Required action: Give the data again exactly, stopping after the "Mon compte club (867, 60)" line.

Supplied data:
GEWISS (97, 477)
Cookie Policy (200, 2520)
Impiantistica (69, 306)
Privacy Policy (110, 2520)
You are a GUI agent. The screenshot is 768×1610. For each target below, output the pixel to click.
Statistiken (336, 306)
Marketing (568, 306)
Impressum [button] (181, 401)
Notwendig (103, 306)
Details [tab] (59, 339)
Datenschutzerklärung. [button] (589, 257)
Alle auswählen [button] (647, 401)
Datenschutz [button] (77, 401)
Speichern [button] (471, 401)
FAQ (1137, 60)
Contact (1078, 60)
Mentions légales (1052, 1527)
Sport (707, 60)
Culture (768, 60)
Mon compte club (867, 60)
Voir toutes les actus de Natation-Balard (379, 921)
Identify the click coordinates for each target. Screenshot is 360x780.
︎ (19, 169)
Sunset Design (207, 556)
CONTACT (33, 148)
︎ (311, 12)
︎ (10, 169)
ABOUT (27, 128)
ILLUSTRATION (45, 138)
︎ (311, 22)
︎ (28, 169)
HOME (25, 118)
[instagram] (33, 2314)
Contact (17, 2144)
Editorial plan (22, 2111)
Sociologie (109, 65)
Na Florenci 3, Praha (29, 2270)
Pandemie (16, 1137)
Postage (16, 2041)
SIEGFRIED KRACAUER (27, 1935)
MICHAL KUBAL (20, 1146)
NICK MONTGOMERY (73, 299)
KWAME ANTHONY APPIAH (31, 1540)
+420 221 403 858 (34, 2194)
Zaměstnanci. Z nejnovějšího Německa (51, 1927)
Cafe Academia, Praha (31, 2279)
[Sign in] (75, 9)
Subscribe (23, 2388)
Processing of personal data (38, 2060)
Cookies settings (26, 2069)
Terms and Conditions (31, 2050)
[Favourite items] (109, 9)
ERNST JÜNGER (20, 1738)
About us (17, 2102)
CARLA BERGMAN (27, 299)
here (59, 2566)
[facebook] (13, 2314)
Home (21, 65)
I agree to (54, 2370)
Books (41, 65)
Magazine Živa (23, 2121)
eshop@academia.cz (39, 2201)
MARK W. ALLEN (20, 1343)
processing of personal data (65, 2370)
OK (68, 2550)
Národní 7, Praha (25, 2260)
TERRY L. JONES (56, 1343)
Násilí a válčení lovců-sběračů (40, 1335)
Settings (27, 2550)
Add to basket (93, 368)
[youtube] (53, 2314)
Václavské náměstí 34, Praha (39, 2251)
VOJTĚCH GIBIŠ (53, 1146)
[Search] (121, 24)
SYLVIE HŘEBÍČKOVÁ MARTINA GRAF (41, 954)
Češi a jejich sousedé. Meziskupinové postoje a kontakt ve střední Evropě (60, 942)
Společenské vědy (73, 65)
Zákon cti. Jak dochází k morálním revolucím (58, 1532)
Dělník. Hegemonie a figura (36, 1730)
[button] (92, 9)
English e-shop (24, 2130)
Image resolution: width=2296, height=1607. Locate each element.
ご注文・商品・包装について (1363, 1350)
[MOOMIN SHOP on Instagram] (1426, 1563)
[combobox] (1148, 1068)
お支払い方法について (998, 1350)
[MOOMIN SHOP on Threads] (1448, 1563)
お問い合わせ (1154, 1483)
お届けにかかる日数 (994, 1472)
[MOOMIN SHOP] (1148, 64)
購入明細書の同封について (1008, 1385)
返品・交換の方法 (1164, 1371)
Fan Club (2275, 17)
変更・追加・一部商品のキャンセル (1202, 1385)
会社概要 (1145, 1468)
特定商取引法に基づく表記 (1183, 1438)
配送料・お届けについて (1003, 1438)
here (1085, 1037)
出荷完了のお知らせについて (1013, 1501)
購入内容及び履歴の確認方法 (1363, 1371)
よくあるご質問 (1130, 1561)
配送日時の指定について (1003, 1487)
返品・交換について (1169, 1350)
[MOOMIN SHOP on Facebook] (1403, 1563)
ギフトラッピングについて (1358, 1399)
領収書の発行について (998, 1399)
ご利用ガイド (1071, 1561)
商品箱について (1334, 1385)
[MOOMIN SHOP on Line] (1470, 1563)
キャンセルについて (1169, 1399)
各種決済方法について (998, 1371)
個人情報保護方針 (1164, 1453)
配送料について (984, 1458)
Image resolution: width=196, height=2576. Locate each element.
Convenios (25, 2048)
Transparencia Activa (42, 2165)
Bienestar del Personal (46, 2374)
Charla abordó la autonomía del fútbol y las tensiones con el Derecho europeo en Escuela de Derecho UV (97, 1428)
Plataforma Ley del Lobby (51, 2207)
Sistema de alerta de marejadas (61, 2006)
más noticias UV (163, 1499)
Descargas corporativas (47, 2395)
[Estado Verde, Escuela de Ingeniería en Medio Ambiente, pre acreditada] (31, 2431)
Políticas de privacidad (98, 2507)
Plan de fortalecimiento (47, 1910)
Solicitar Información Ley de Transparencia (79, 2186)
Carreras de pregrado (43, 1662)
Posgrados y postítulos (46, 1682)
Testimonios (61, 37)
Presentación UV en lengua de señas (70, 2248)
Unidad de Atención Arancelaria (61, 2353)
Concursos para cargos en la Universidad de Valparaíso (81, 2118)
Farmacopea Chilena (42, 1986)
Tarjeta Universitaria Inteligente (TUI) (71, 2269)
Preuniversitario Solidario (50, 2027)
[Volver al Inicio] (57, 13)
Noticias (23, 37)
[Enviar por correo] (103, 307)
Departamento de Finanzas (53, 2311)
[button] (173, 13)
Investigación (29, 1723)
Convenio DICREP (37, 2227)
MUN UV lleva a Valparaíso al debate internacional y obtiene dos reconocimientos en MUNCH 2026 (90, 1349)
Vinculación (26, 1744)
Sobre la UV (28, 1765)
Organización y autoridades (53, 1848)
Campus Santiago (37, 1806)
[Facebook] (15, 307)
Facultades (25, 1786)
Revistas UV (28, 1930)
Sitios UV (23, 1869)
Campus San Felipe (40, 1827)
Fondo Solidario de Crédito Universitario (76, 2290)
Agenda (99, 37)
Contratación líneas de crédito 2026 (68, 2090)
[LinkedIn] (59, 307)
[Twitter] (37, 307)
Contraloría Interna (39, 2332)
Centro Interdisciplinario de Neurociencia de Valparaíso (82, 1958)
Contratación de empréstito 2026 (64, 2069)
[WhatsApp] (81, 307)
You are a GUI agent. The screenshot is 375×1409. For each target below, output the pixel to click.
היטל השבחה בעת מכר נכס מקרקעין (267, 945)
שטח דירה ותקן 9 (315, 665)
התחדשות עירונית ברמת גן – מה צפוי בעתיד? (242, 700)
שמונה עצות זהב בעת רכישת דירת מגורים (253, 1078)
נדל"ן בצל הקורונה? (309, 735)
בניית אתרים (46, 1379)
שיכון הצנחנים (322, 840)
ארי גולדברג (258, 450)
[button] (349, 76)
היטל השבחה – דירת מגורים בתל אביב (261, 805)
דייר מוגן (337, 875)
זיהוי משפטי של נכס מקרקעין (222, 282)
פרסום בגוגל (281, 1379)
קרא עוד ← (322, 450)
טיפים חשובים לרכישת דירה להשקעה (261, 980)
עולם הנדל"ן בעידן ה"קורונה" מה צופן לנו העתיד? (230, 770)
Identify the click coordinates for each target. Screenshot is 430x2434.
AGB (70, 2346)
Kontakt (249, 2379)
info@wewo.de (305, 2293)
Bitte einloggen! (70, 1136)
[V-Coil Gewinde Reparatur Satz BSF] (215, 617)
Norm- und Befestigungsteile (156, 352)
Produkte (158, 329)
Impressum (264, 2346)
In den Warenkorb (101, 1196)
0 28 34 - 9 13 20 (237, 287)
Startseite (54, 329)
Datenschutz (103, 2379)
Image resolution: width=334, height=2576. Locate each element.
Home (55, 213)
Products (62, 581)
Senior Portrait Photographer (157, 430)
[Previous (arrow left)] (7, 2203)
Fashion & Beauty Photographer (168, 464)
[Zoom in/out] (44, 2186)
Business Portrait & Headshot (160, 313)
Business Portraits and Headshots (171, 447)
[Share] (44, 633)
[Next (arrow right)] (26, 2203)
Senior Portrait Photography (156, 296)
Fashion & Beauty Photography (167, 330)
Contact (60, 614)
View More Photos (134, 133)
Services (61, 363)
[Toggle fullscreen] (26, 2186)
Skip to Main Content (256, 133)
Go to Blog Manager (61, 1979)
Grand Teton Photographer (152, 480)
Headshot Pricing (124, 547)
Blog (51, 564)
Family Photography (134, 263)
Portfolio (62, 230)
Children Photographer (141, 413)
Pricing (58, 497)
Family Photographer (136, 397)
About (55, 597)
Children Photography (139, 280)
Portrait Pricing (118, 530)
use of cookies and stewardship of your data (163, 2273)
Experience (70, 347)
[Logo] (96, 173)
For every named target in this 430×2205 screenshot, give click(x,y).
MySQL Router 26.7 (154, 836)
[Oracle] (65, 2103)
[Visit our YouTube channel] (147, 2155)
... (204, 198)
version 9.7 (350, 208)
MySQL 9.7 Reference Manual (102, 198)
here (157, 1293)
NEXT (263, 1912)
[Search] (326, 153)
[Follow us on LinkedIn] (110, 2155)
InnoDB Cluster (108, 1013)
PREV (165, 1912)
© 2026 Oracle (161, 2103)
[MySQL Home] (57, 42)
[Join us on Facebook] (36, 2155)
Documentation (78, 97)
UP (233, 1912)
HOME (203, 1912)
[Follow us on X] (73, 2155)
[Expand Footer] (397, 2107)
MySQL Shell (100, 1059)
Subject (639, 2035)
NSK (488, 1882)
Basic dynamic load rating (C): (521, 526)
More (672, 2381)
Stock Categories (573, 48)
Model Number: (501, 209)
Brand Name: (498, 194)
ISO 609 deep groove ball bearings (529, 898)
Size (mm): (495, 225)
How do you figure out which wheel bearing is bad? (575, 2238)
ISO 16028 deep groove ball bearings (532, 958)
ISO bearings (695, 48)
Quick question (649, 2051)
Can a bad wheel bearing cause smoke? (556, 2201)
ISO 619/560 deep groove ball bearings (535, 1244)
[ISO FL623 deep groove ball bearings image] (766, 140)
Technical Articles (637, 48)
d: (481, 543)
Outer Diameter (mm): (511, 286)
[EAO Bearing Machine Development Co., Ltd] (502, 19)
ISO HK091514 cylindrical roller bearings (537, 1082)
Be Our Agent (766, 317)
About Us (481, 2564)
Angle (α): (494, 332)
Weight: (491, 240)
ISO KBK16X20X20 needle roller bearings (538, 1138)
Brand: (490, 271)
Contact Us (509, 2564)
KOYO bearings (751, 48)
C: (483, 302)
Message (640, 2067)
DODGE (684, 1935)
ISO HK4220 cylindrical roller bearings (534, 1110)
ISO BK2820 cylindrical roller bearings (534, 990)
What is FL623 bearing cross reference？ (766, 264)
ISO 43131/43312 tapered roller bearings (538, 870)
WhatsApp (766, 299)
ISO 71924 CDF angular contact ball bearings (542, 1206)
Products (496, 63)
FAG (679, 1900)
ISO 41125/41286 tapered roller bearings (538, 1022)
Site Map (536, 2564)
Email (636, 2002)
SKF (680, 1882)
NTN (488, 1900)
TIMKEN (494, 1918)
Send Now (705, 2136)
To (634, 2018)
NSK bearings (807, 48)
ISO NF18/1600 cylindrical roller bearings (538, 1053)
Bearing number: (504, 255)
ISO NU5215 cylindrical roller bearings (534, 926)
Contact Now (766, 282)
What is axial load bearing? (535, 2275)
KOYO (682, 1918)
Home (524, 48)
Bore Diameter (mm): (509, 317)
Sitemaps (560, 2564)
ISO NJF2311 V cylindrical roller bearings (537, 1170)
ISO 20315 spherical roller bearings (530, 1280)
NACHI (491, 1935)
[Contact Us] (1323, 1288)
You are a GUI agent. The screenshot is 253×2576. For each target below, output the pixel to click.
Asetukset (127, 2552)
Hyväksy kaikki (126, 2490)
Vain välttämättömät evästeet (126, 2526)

Task response:
GEWISS (97, 477)
Cookie Policy (200, 2520)
Impiantistica (69, 306)
Privacy Policy (110, 2520)
You are a GUI agent. The screenshot is 768×1610. For each target below, output the pixel to click.
Statistiken (336, 306)
Marketing (568, 306)
Impressum [button] (181, 401)
Notwendig (103, 306)
Details [tab] (59, 339)
Datenschutzerklärung. [button] (589, 257)
Alle auswählen [button] (647, 401)
Datenschutz [button] (77, 401)
Speichern [button] (471, 401)
FAQ (1137, 60)
Contact (1078, 60)
Mentions légales (1052, 1527)
Sport (707, 60)
Culture (768, 60)
Mon compte club (867, 60)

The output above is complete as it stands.